# Papermill and Scrapbook notebook execution pipeline

This notebook utilizes papermill and scrapbook to run CN caclulation notebook and PrecipTable generation notebooks:

* CN caclulation source notebook is located at: /home/src/data/CN_Calculator.ipynb. It takes input of a HUC12 number and output the spaially averaged curve number (CN)

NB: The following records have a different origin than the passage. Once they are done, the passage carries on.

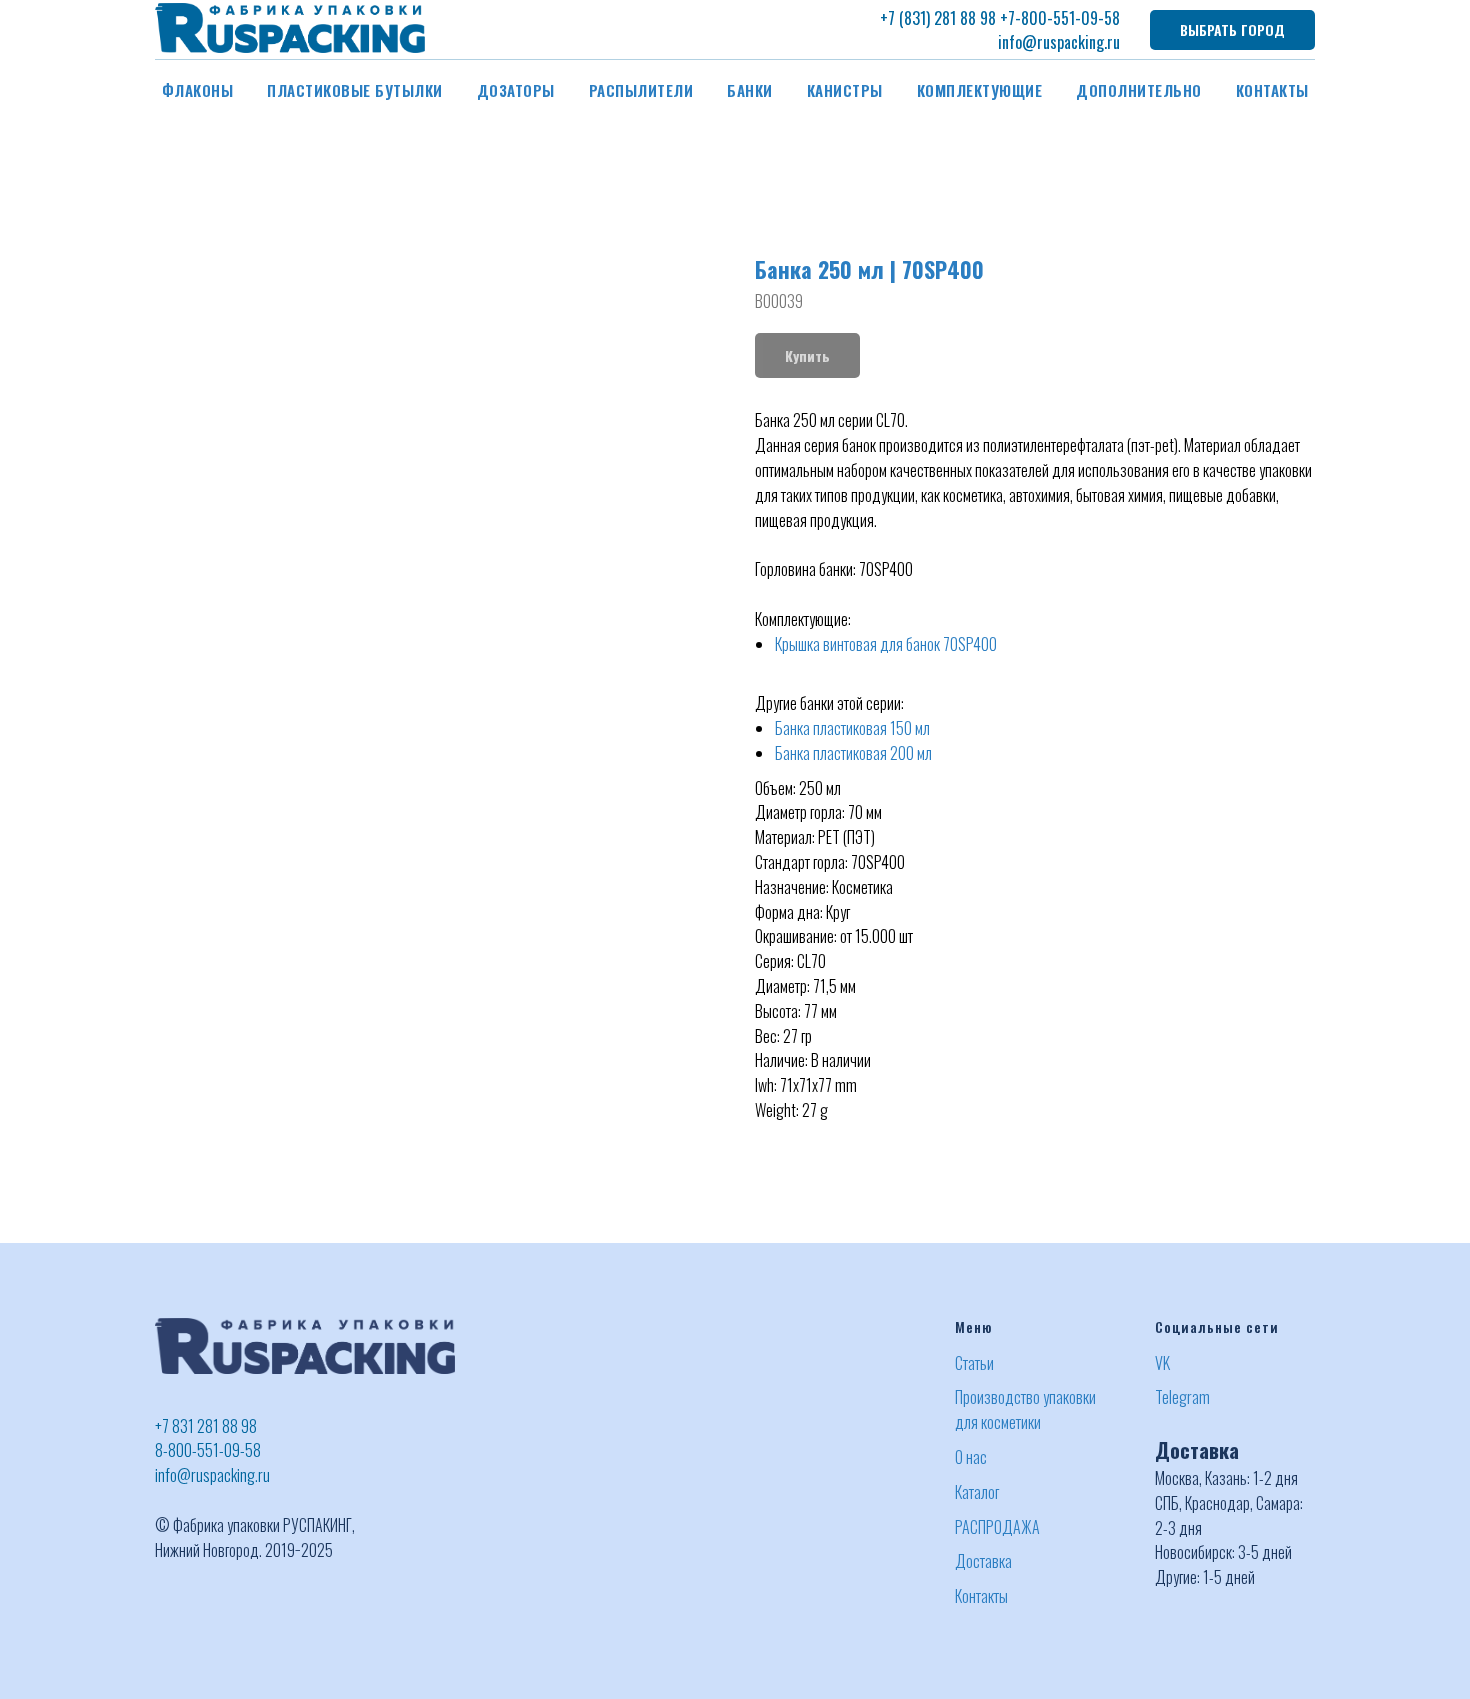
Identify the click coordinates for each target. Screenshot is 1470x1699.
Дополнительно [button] (1139, 90)
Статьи (974, 1363)
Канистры (845, 90)
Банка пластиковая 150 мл (852, 728)
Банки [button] (750, 90)
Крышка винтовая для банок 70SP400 (886, 644)
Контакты (1272, 90)
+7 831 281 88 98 (206, 1426)
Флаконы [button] (198, 90)
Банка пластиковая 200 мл (853, 753)
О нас (971, 1457)
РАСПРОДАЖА (997, 1527)
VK (1162, 1363)
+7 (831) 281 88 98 (938, 18)
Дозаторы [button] (516, 90)
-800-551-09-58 (1067, 18)
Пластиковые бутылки (355, 90)
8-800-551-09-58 (208, 1450)
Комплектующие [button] (980, 90)
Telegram (1182, 1397)
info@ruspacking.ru (1059, 42)
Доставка (983, 1561)
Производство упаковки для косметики (1025, 1409)
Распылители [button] (641, 90)
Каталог (977, 1492)
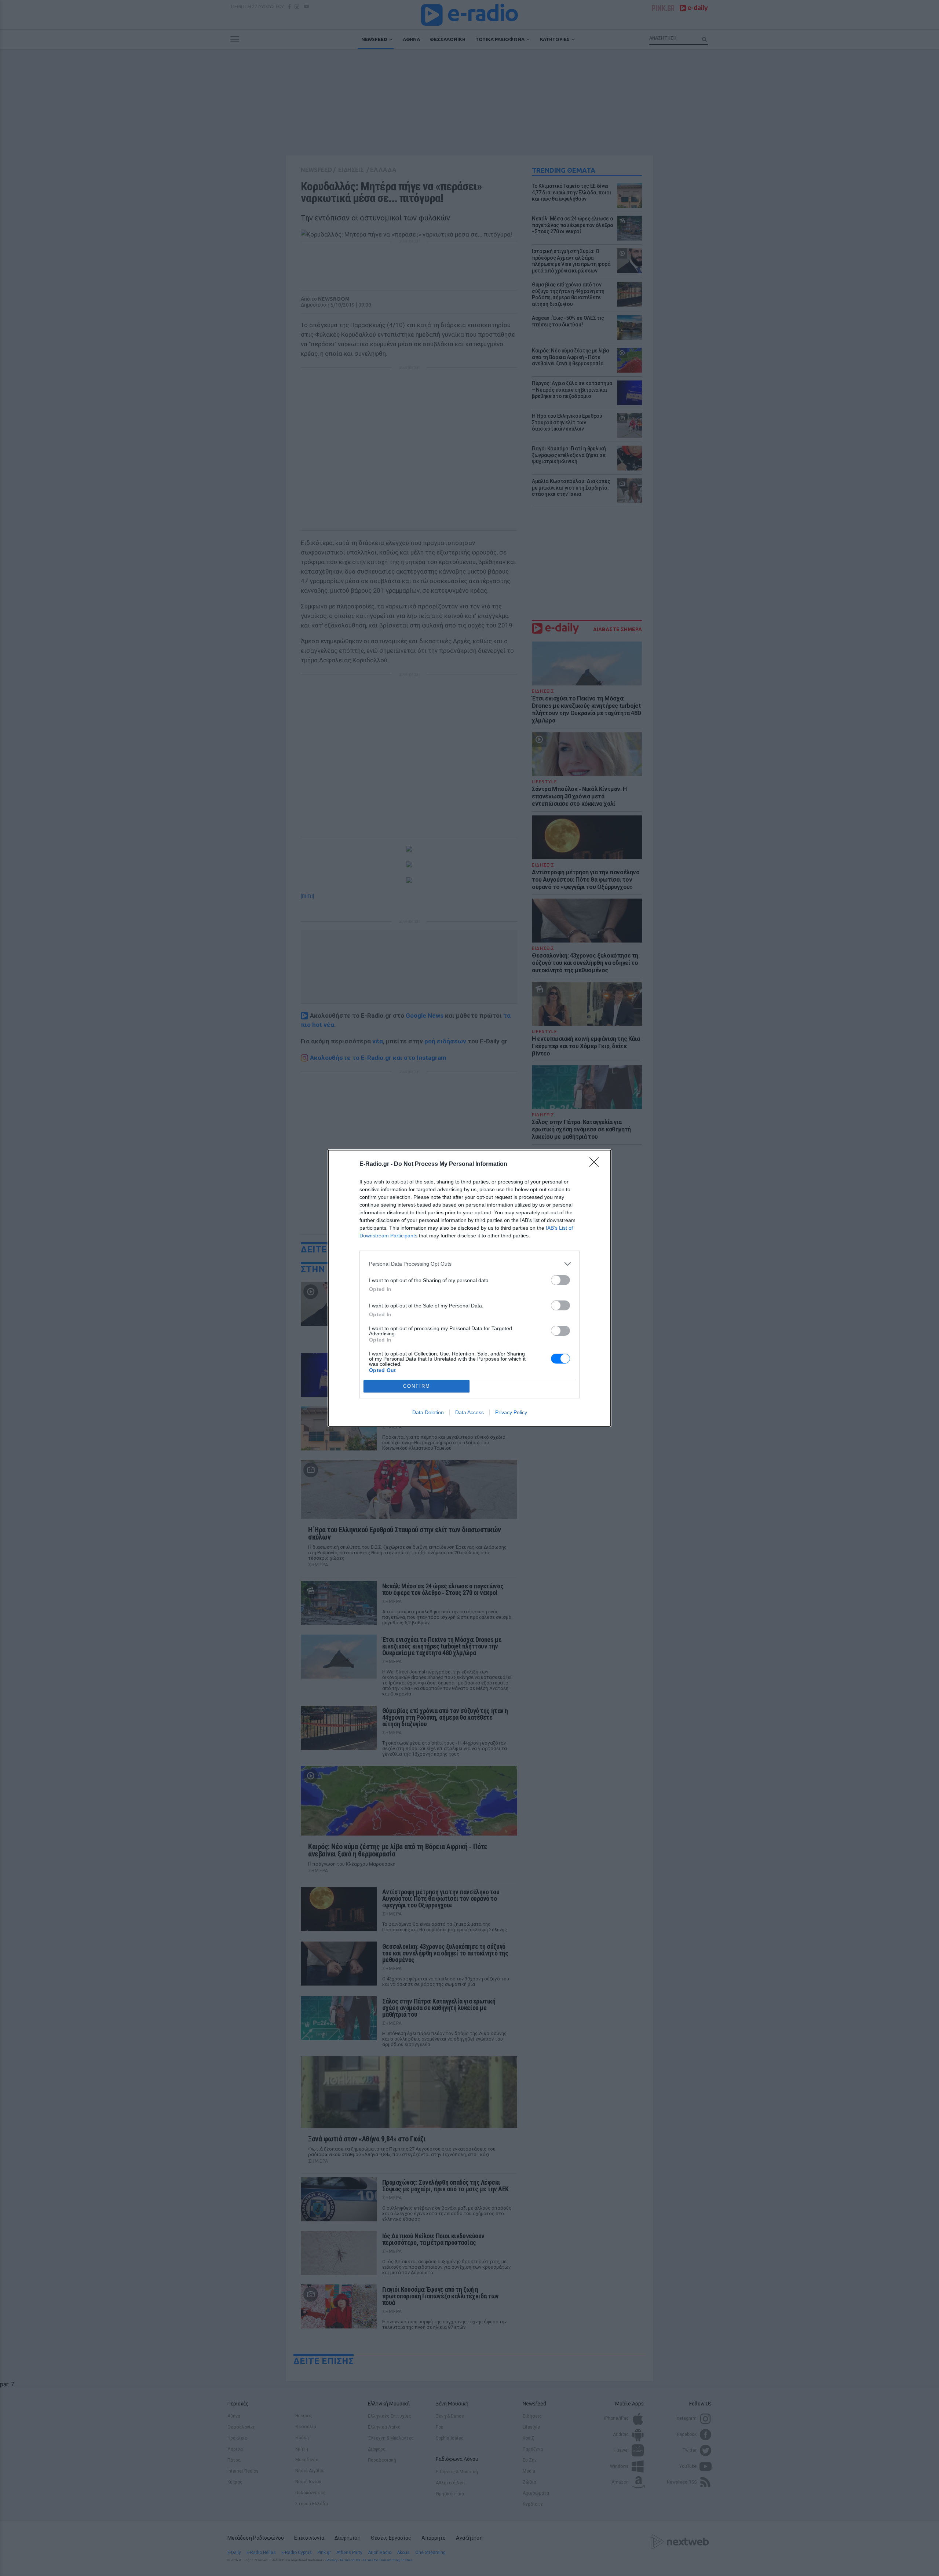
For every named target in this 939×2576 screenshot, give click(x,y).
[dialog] (469, 1288)
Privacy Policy (511, 1412)
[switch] (560, 1280)
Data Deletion (428, 1412)
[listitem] (469, 1264)
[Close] (596, 1164)
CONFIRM (416, 1386)
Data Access (469, 1412)
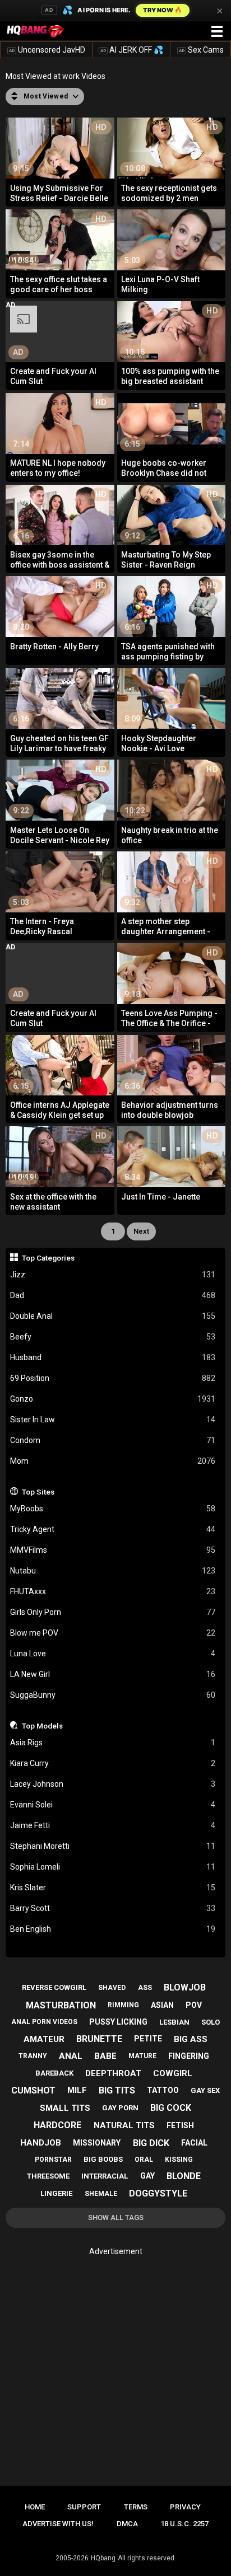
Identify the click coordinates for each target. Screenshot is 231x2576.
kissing (179, 2159)
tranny (33, 2056)
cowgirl (172, 2073)
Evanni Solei (113, 1804)
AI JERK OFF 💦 (131, 49)
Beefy (113, 1336)
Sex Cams (201, 49)
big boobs (103, 2159)
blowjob (185, 1987)
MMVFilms (113, 1549)
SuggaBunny (113, 1694)
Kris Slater (113, 1887)
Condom (113, 1440)
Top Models (42, 1725)
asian (162, 2005)
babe (105, 2056)
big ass (190, 2039)
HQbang (103, 2558)
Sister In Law (113, 1419)
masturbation (61, 2005)
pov (194, 2005)
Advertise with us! (58, 2523)
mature (142, 2056)
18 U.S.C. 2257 (184, 2523)
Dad (113, 1295)
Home (35, 2507)
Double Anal (113, 1316)
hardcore (57, 2125)
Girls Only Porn (113, 1612)
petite (148, 2038)
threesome (48, 2176)
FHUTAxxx (113, 1591)
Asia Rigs (113, 1742)
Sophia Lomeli (113, 1866)
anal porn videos (44, 2022)
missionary (97, 2142)
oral (144, 2159)
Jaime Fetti (113, 1825)
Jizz (113, 1274)
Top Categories (48, 1257)
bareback (54, 2073)
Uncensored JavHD (47, 49)
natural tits (124, 2125)
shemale (101, 2194)
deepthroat (113, 2073)
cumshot (33, 2090)
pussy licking (118, 2021)
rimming (123, 2005)
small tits (65, 2108)
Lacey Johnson (113, 1783)
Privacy (185, 2507)
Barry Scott (113, 1908)
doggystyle (158, 2193)
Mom (113, 1460)
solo (210, 2022)
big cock (170, 2107)
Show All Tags (116, 2217)
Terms (135, 2507)
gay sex (205, 2090)
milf (77, 2090)
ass (145, 1988)
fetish (180, 2125)
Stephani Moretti (113, 1846)
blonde (184, 2176)
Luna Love (113, 1653)
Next (141, 1231)
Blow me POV (113, 1632)
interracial (104, 2176)
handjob (40, 2143)
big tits (117, 2090)
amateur (44, 2039)
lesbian (174, 2022)
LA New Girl (113, 1674)
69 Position (113, 1378)
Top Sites (38, 1491)
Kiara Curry (113, 1763)
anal (70, 2056)
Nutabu (113, 1570)
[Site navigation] (217, 32)
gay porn (120, 2108)
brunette (99, 2039)
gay (147, 2175)
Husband (113, 1357)
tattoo (163, 2090)
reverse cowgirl (54, 1987)
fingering (188, 2056)
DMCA (127, 2523)
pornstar (53, 2159)
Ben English (113, 1928)
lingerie (56, 2193)
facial (194, 2142)
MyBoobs (113, 1508)
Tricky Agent (113, 1529)
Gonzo (113, 1398)
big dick (151, 2143)
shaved (112, 1988)
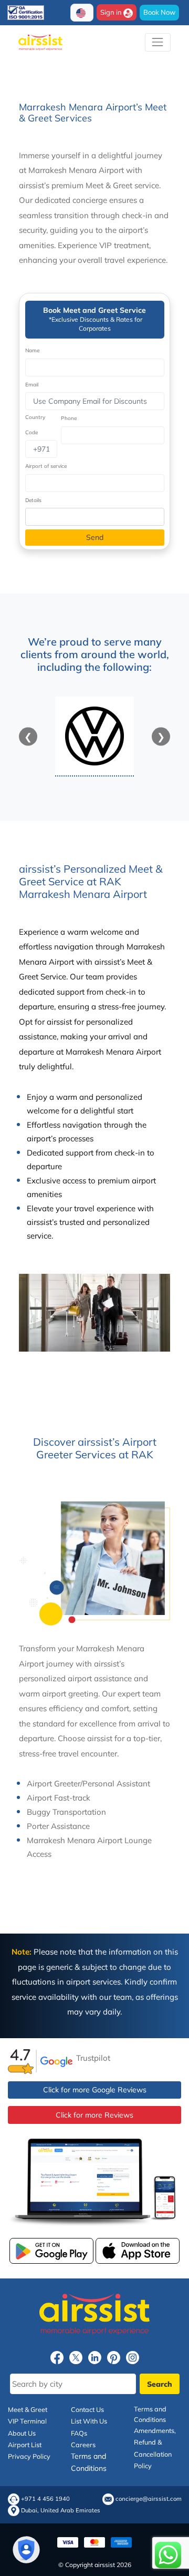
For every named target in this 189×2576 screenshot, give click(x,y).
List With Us (89, 2421)
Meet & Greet (27, 2409)
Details (33, 500)
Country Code (35, 425)
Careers (83, 2444)
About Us (22, 2432)
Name (32, 350)
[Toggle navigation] (158, 42)
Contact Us (87, 2409)
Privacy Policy (29, 2456)
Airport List (24, 2444)
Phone (69, 418)
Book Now (159, 12)
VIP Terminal (27, 2421)
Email (31, 384)
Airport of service (46, 466)
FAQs (79, 2432)
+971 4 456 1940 (45, 2499)
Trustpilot (93, 2058)
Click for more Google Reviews (94, 2089)
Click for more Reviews (94, 2115)
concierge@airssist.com (149, 2499)
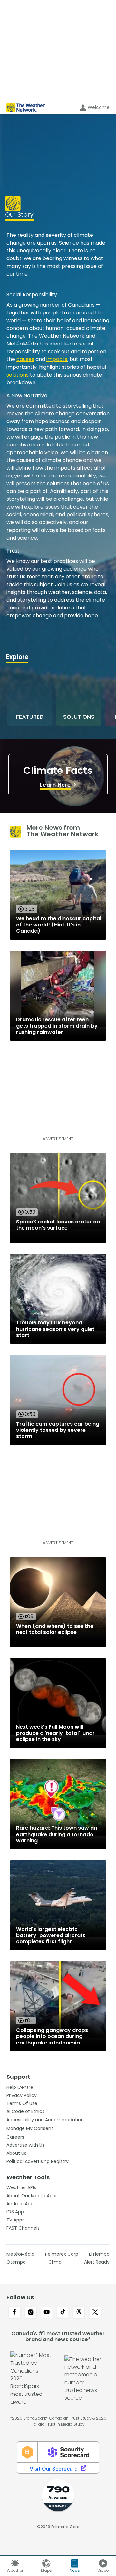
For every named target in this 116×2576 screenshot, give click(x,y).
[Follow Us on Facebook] (14, 2313)
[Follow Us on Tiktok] (63, 2313)
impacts (56, 359)
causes (25, 359)
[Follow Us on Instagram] (31, 2313)
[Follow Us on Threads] (79, 2313)
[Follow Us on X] (95, 2313)
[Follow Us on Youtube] (47, 2313)
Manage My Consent (29, 2128)
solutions (17, 374)
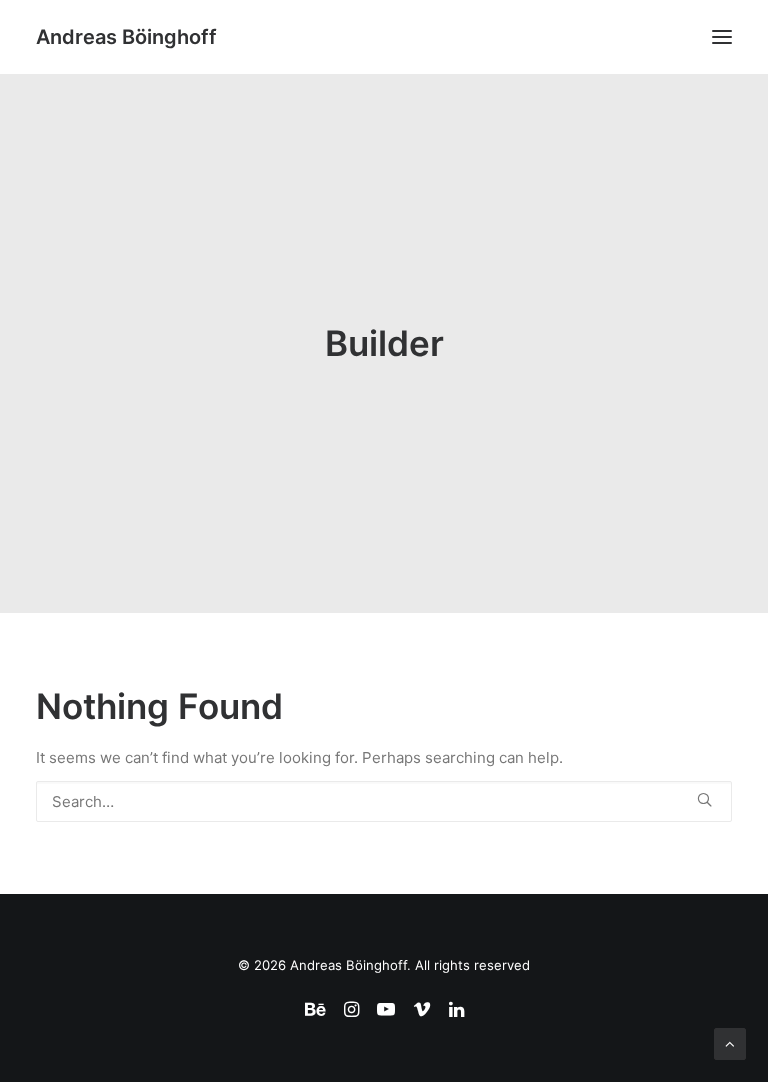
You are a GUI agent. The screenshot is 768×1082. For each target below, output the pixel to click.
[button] (722, 37)
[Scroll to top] (730, 1042)
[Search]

* PrecipTable generation source notebook is located at: /home/src/data/hydromet/notebooks/pluvial/PrecipTable_CN_Reduced.ipynb. It takes input of a HUC number and the calculated CN. The output of this notebook is a Preciptation and Runoff table for a series of different return periods

In [None]:
# Import libraries
import argparse 
import inspect
import logging
import os
import pathlib as pl
import sys
import warnings; warnings.filterwarnings('ignore')
import papermill as pm 
from utils import *
import scrapbook as sb
import config_notebook as config_src

# if "/home/" not in sys.path:
#     sys.path.append("/home/")

## Pass the parameters to the CN calculation notebook using Papermill

In [None]:
# Parameters injected to Papermill command notebook
# HUC12 list for computing CN
# huc12_list = ['120903010306', '080102050106','051002010201','043001060504']
huc12_list = ['051002010201']

#huc12_list = ['120903010306']
# If plot figures of land use, HSG, and curve number
plot_figs = True
# The option of dealing with dual HSG and nodata, see soilvar_CN function defined
dual_HSG_num = 3
## If use Danielle's CN look-up table (higher CN estimates, e.g. Wetland CNs are 98 in this table for all HSGs). By default is True
FEMA_option = True

In [None]:
flood_type = 'flash'
# Specify the source code notebook for computing CN
input_notebook_path = './CN_Calculator.ipynb'
# Check the validity of this source code notebook
pm.inspect_notebook(input_notebook_path)
credentials = DefaultAzureCredential()

# # Define the directory to save output notebooks
# CN_output_dir = '/home/jovyan/app/data/CN_papermill'
# # If this directory does not exist, create one
# if not os.path.exists(CN_output_dir):
#     os.makedirs(CN_output_dir, exist_ok=True)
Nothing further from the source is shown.